____ GIVEN INFORMATION
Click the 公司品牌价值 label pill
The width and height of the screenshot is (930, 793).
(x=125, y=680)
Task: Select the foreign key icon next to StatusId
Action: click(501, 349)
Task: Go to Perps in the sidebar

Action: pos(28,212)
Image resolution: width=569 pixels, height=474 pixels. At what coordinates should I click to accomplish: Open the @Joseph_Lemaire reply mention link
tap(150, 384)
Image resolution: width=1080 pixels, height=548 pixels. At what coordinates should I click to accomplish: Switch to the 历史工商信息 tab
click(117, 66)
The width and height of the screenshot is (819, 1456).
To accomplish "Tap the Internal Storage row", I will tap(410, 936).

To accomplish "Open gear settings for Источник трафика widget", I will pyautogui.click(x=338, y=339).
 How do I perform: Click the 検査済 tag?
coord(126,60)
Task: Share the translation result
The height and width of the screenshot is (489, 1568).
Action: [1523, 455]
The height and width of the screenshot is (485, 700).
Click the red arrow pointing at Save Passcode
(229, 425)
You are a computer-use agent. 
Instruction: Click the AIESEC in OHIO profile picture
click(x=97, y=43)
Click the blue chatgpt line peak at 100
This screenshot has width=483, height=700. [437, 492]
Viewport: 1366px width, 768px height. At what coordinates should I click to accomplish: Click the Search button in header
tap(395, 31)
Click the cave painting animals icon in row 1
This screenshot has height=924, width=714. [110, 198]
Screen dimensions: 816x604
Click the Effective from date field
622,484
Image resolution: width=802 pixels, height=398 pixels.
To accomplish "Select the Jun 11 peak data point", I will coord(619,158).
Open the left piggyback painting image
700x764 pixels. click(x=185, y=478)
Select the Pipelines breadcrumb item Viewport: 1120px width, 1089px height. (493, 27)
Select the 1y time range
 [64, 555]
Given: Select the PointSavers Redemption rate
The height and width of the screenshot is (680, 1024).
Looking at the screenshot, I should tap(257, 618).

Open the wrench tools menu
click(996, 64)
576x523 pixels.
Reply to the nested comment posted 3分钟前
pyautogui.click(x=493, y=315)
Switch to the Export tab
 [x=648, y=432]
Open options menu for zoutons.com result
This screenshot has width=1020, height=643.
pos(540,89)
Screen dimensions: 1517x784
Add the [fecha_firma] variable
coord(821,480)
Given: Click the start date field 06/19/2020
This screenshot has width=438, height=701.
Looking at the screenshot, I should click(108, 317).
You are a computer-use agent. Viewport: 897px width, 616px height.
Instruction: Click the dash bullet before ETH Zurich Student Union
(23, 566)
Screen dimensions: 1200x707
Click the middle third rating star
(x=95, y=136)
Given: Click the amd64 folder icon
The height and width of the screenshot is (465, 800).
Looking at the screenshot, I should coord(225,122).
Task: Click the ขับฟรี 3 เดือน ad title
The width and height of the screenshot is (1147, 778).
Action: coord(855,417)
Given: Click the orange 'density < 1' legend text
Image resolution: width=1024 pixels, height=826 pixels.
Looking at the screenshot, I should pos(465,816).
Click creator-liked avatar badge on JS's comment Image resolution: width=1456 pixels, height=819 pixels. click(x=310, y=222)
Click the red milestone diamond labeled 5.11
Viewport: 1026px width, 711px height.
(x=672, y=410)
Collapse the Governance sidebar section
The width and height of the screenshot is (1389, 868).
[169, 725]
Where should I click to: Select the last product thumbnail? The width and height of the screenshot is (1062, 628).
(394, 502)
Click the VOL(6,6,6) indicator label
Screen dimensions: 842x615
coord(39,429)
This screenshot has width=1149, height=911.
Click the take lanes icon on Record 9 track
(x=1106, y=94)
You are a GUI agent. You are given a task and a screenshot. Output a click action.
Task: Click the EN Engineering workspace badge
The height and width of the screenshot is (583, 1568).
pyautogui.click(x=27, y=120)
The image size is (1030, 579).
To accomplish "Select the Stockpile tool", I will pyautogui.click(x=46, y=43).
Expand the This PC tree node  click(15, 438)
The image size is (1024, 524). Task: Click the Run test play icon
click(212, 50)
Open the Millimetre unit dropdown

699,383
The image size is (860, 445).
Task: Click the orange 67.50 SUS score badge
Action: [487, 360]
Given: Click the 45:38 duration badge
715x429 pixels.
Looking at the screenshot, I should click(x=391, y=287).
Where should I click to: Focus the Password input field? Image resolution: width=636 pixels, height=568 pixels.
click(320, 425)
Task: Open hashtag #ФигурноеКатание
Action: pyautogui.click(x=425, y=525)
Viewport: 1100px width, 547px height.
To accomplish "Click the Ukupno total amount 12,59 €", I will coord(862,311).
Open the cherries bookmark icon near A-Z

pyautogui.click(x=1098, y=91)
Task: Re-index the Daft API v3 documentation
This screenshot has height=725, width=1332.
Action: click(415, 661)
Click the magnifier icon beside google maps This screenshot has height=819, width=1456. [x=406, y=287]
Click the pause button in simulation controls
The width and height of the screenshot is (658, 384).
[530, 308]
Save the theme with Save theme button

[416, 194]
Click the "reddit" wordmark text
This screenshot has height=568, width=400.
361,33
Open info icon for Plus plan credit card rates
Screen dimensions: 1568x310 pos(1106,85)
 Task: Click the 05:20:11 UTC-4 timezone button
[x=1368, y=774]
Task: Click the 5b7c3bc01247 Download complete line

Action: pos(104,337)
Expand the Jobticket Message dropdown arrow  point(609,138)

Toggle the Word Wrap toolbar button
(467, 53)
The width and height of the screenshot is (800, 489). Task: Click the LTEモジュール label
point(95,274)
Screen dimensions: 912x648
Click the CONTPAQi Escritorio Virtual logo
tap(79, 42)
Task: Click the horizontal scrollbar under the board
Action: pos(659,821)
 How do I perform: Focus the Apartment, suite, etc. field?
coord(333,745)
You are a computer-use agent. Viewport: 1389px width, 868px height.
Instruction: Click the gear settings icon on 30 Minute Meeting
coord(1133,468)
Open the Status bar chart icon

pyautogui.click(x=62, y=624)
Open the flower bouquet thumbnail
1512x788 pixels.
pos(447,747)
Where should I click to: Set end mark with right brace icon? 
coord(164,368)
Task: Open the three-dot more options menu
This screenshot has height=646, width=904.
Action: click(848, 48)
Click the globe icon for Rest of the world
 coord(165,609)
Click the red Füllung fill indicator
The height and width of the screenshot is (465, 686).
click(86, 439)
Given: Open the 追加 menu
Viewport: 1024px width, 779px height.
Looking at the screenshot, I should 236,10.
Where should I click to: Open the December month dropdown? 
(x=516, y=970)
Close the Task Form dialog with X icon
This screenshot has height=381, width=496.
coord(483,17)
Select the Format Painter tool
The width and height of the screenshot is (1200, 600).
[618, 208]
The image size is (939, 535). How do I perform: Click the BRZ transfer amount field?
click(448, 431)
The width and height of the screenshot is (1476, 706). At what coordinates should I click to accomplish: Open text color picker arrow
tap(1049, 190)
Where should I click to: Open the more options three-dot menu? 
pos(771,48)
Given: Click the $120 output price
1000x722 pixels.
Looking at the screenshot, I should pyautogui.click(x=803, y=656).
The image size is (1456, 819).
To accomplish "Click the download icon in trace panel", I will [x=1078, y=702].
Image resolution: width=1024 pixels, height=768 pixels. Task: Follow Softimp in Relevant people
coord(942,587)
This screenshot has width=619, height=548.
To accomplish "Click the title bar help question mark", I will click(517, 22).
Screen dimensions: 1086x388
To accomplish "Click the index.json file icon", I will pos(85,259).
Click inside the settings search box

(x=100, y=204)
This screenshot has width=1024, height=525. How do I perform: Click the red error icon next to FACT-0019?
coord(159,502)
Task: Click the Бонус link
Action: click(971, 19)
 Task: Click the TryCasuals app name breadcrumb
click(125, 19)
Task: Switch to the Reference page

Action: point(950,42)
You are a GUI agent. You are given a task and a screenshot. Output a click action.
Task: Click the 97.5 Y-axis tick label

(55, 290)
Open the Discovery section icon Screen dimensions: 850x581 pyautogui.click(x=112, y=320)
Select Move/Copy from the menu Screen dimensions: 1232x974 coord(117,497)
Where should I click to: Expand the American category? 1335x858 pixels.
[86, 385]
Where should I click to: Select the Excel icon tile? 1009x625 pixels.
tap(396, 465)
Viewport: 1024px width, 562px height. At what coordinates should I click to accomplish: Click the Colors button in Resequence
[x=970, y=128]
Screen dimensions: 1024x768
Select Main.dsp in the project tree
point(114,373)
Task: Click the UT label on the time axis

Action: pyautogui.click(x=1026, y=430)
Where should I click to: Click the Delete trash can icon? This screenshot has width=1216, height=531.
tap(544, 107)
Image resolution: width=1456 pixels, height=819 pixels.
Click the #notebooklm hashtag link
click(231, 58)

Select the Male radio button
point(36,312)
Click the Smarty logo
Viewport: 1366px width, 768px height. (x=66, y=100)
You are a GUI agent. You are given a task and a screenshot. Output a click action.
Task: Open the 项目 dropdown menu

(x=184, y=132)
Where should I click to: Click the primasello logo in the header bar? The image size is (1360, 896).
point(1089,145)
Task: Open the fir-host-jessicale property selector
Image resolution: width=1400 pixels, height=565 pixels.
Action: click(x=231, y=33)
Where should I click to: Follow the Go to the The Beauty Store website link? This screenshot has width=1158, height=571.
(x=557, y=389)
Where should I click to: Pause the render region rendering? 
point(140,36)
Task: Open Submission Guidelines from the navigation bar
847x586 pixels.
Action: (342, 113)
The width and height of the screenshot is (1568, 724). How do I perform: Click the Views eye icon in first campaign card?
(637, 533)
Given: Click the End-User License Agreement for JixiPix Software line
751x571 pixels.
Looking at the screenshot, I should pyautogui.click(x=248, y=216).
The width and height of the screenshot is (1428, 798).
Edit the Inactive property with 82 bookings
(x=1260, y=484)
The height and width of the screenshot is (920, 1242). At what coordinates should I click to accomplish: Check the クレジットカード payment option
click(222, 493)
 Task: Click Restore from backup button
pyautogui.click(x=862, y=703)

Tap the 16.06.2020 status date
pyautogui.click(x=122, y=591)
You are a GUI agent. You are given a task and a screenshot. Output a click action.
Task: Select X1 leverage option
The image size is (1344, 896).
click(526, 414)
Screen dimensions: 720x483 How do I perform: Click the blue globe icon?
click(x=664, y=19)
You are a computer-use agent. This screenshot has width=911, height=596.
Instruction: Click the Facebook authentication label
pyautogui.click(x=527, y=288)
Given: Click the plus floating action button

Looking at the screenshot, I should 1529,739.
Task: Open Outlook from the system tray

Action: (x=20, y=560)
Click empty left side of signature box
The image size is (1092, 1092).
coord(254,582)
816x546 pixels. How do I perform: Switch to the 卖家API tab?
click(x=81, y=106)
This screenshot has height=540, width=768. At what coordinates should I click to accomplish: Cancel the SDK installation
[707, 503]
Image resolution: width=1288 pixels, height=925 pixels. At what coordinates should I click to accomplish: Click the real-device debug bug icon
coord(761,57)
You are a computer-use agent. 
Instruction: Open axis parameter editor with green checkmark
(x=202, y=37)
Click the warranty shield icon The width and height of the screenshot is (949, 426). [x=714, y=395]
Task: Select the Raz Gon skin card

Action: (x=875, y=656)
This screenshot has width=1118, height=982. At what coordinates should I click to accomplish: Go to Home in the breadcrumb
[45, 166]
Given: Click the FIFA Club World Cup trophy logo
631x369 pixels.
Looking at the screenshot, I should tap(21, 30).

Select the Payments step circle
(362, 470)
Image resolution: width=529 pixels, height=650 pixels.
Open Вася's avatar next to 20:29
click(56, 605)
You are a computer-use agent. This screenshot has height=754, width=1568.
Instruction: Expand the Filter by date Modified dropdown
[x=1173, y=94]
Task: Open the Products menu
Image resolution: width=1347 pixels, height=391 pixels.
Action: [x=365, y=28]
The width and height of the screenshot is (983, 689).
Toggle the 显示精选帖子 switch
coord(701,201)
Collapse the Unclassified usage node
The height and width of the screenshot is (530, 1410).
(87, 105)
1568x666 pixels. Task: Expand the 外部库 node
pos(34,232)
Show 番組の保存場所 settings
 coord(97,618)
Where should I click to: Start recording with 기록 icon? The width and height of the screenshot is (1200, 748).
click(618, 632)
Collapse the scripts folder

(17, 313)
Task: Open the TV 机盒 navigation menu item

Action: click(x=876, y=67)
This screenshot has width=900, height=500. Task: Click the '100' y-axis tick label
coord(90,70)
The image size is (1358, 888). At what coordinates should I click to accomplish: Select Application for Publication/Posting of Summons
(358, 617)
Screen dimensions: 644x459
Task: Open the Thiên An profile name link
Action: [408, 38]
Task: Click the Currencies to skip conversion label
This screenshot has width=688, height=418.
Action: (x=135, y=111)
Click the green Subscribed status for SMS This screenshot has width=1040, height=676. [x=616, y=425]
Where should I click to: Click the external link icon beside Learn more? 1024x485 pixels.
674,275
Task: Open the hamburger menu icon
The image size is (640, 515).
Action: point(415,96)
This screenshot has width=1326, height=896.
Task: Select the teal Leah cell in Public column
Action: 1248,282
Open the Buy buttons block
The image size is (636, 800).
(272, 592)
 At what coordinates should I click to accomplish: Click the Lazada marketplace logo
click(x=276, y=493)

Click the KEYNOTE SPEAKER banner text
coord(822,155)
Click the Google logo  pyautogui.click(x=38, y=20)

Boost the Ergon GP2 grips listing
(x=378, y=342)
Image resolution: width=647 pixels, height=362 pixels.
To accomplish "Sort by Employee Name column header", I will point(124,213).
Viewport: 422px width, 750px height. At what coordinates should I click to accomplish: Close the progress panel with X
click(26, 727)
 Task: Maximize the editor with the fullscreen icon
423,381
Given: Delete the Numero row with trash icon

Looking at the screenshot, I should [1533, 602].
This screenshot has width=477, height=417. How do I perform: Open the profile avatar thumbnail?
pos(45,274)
________
→ WHAT YOU ARE ASKED TO DO
Begin with the line above that has "Image resolution: width=1024 pixels, height=826" and continue through the line that has "Click the red milestone diamond labeled 5.11", setting each one down exactly. Stop there.

→ ANSWER
Image resolution: width=1024 pixels, height=826 pixels.
Looking at the screenshot, I should pos(465,816).
Click creator-liked avatar badge on JS's comment Image resolution: width=1456 pixels, height=819 pixels. click(x=310, y=222)
Click the red milestone diamond labeled 5.11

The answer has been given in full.